*WHAT TO WORK ON*: Whenever a line below mentions the word "icon", that line should be copied.

==============================

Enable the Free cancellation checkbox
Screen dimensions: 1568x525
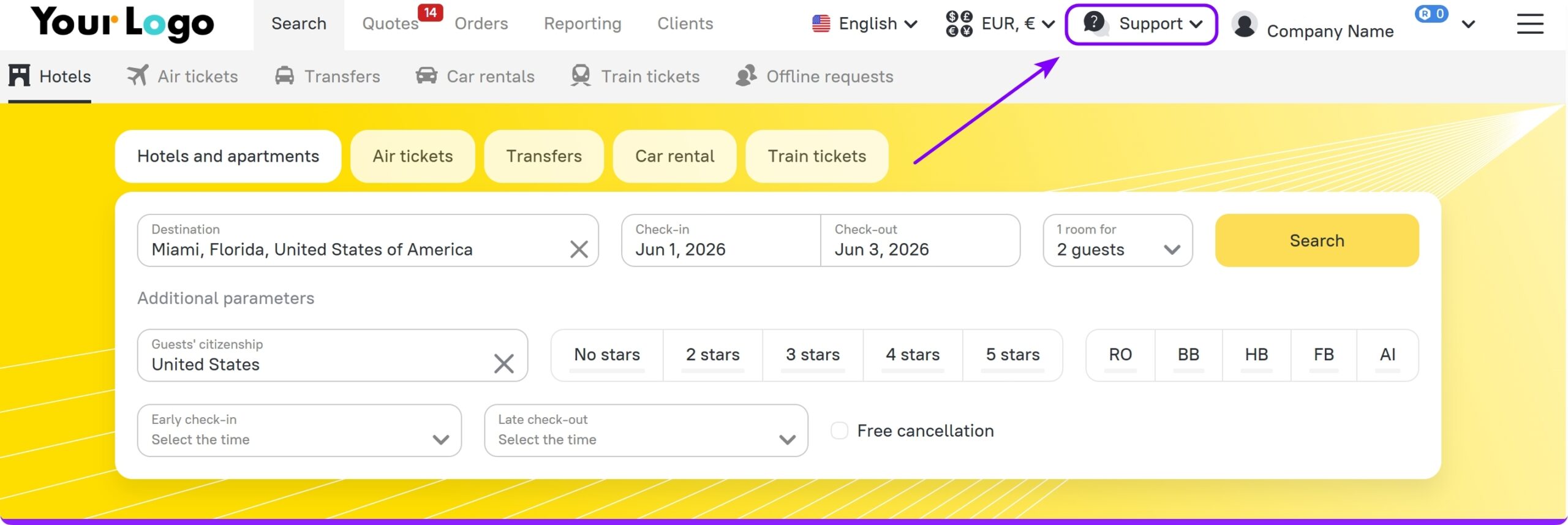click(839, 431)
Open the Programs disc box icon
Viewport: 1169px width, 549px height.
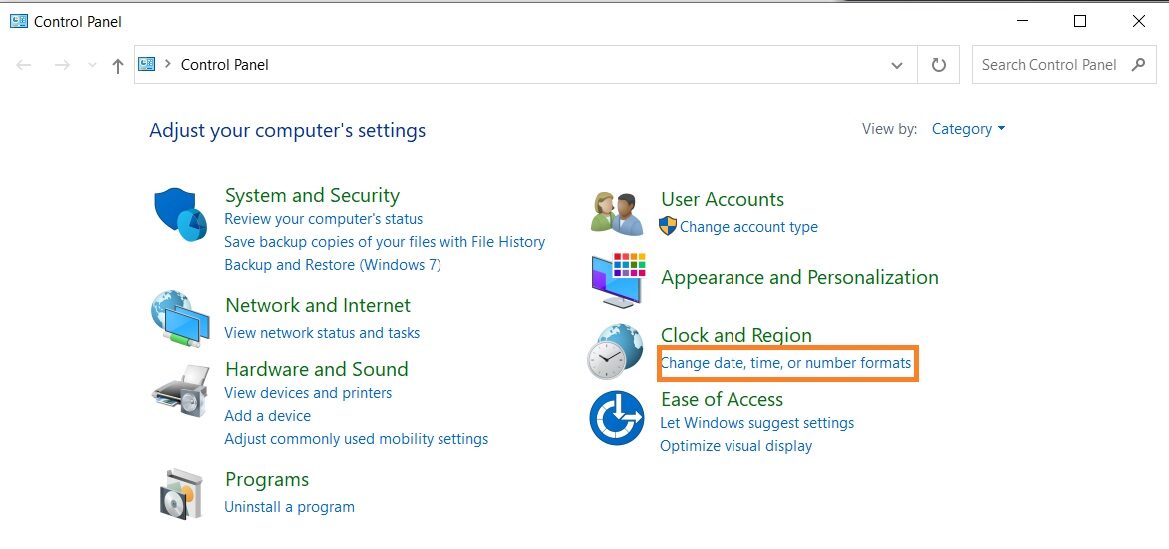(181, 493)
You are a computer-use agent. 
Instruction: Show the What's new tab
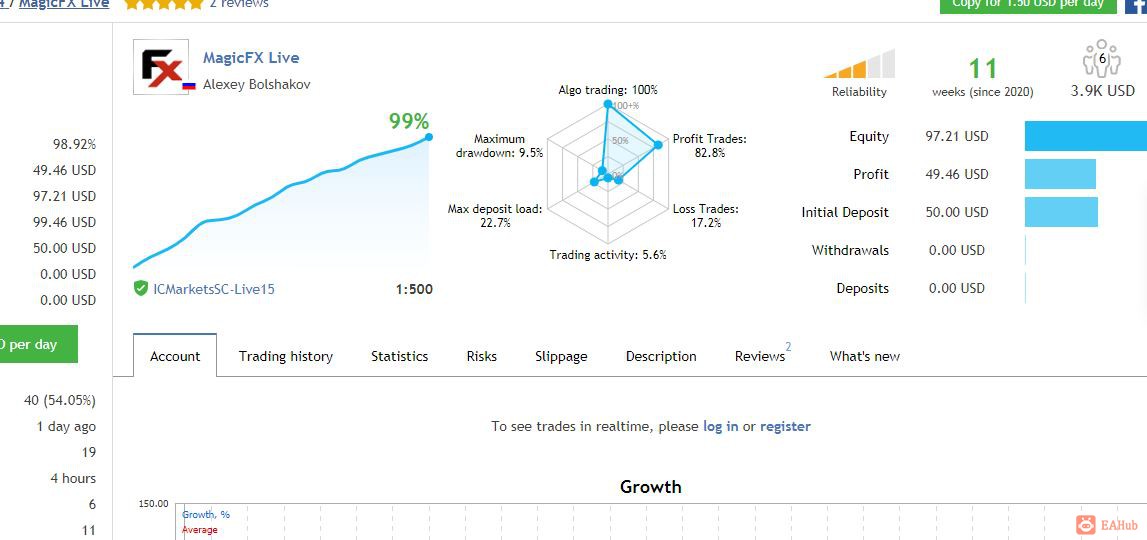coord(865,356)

==============================

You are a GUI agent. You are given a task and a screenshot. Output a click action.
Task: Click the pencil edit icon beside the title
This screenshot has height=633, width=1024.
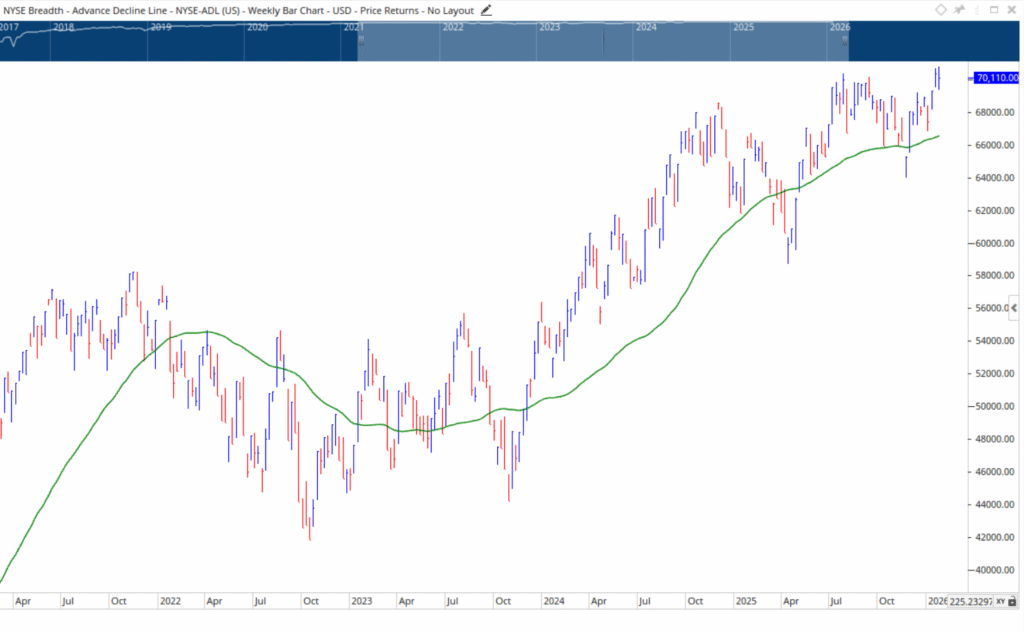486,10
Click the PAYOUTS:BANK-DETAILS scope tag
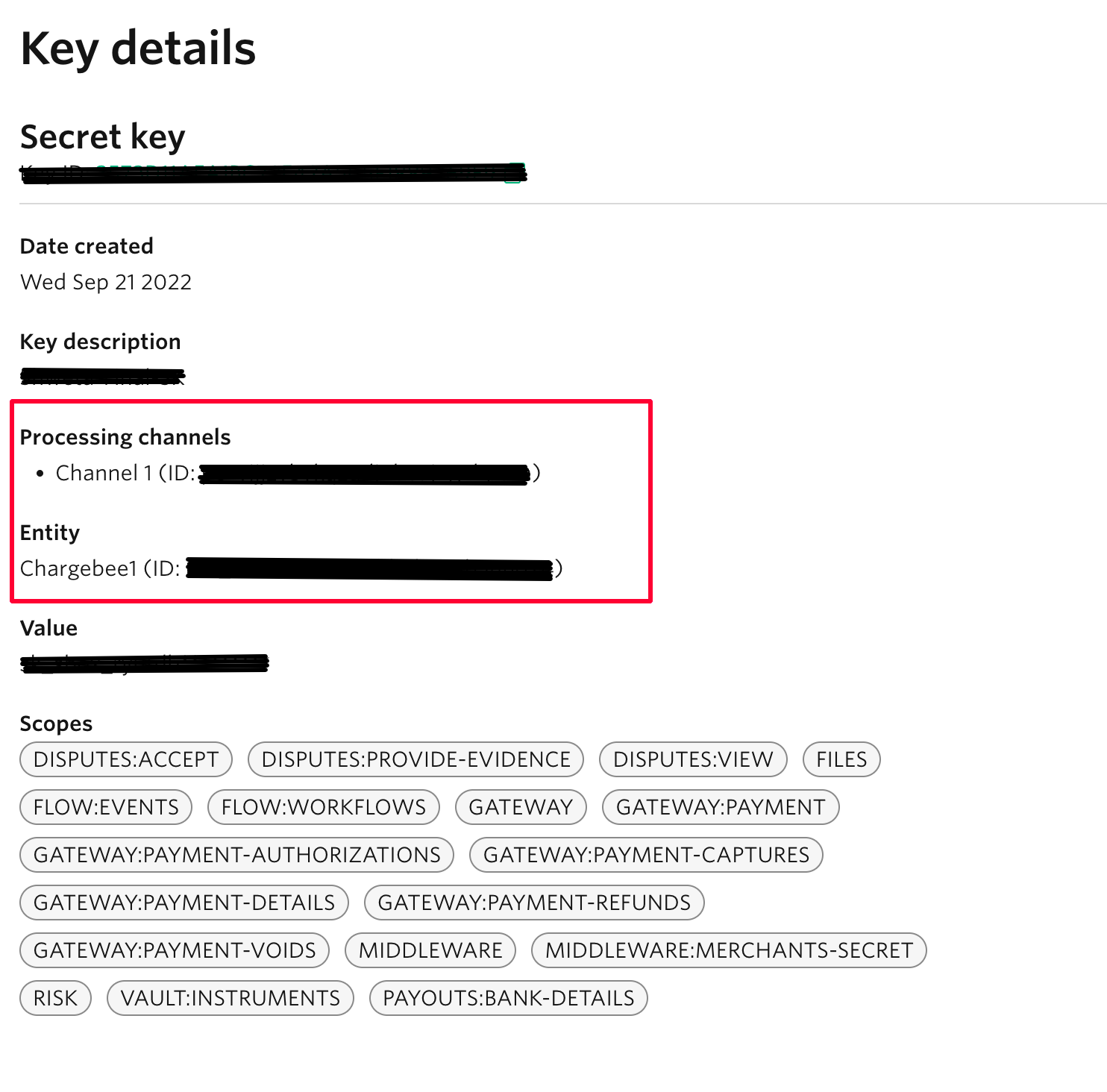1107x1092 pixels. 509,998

==============================

*ANSWER BELOW*:
Open the Programs disc box icon
Task: Click the pencil edit icon beside the title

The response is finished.